The next things I consider if the patient remains hypoxemic are patient positioning and synchrony. The PROSEVA trial showed that prone positioning provides a mortality benefit in patients with moderate to severe ARDS (PaO2/FiO2 [P/F] ratio <150) by improving V/Q matching. Prone positioning is especially beneficial in patients with dependent atelectasis and posterior disease when supine. I prone patients for 16 hours at a time when hypoxemia does not improve with titration of PEEP and FiO2 as above (ie, PaO2/FiO2 remains below 150).
I will then trial temporary paralysis in patients with severe ARDS or those with dyssynchrony on the vent despite adjustments to sedation. The ACURASYS trial compared 48-hour paralysis with cisatracurium to heavy sedation and demonstrated a comparative mortality benefit with paralysis in patients with severe ARDS. The more recent Rose Trial, however, compared neuromuscular blockade to light sedation in severe ARDS patients and showed no benefit of paralysis. Because of the conflicting evidence this is a bit controversial, but I tend to trial paralysis in severe ARDS patients that remain dyssynchronous and have poor compliance despite heavy sedation. If their lung compliance improves with the paralytic trial, I will start them on a cisatracurium infusion for 48 hours or until their pulmonary mechanics and hypoxia improve.
Another option to consider is use of inhaled pulmonary vasodilators (eg epoprostenol [Flolan], nitric oxide, milrinone). Current evidence does not support any mortality benefit or reduction in number of days on the ventilator with these agents, but they do improve oxygenation by helping to reduce ventilation-perfusion mismatch and are low-risk medications. Given this, many clinicians will still try them in patients with refractory hypoxemia. I think the patient population that may most benefit from these agents are patients with pulmonary hypertension at baseline or right heart failure.
Gaillard: I typically walk through a similar stepwise approach of considering a change in ventilator mode, increasing FiO2 and PEEP while being mindful of peak and plateau pressures, proning, starting an inhaled pulmonary vasodilator (understanding that this improves oxygenation without improving mortality), trialing heavy sedation, and paralyzing if needed.
At what point are you considering V-V ECMO and in which patients?
Petrilli: Once I've tried all the strategies above, if the patient is still severely hypoxic, I consider V-V ECMO based on evidence (though mixed and difficult to interpret) from the EOLIA and CESAR trials. The Extracorporeal Life Support Organization (ELSO) guidelines recommend consideration of V-V ECMO in patients with potentially reversible respiratory failure refractory to conventional treatments who have: refractory hypoxemia (P/F <80) or severe hypercapnic respiratory failure (pH <7.25 with PaCO2 ≥60 mmHg).

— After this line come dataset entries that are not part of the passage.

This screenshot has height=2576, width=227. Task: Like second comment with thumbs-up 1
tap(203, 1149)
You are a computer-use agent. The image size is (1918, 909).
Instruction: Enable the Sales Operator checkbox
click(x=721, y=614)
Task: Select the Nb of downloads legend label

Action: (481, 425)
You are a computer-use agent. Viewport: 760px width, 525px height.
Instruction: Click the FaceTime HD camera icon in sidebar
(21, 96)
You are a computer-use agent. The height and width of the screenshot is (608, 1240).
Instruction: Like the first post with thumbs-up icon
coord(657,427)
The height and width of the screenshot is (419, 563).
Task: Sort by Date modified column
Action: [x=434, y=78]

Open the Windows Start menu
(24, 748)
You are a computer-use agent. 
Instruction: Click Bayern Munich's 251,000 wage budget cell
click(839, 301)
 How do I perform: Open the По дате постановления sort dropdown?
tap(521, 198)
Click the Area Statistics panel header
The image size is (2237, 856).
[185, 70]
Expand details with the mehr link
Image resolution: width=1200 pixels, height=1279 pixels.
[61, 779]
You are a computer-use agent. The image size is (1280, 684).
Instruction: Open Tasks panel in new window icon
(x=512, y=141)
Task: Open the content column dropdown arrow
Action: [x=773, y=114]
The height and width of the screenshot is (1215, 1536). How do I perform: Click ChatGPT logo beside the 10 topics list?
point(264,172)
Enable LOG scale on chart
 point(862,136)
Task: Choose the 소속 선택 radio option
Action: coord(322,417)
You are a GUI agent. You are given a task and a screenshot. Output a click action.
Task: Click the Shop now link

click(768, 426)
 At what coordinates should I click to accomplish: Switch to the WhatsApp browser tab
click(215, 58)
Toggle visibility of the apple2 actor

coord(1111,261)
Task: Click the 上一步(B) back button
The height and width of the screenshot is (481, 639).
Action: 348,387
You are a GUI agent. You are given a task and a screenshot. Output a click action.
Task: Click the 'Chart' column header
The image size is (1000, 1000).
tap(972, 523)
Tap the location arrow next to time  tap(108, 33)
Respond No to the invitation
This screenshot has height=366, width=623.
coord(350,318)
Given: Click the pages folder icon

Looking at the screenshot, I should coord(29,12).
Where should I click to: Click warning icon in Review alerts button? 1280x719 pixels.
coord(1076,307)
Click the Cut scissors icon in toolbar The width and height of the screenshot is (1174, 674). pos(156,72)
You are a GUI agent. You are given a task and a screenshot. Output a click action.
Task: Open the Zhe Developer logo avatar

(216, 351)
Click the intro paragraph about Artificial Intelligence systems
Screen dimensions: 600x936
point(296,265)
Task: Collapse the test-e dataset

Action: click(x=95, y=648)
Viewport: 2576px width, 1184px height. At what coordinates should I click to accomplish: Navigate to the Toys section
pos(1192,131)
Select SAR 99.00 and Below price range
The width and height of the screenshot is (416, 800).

ELSO and ATS additionally recommend that patients should be early in the ARDS course (on ventilator for <7 days), which I generally agree with, though if the patient is young with reversible disease I will sometimes extend this window.
Gaillard: If all of the other strategies fail, I consider V-V ECMO in patients with reversible disease and without significant comorbidities who have been on the ventilator for <7 days. The RESP score can be used to predict survival after ECMO for patients with severe respiratory failure and can also be helpful in determining whom to cannulate.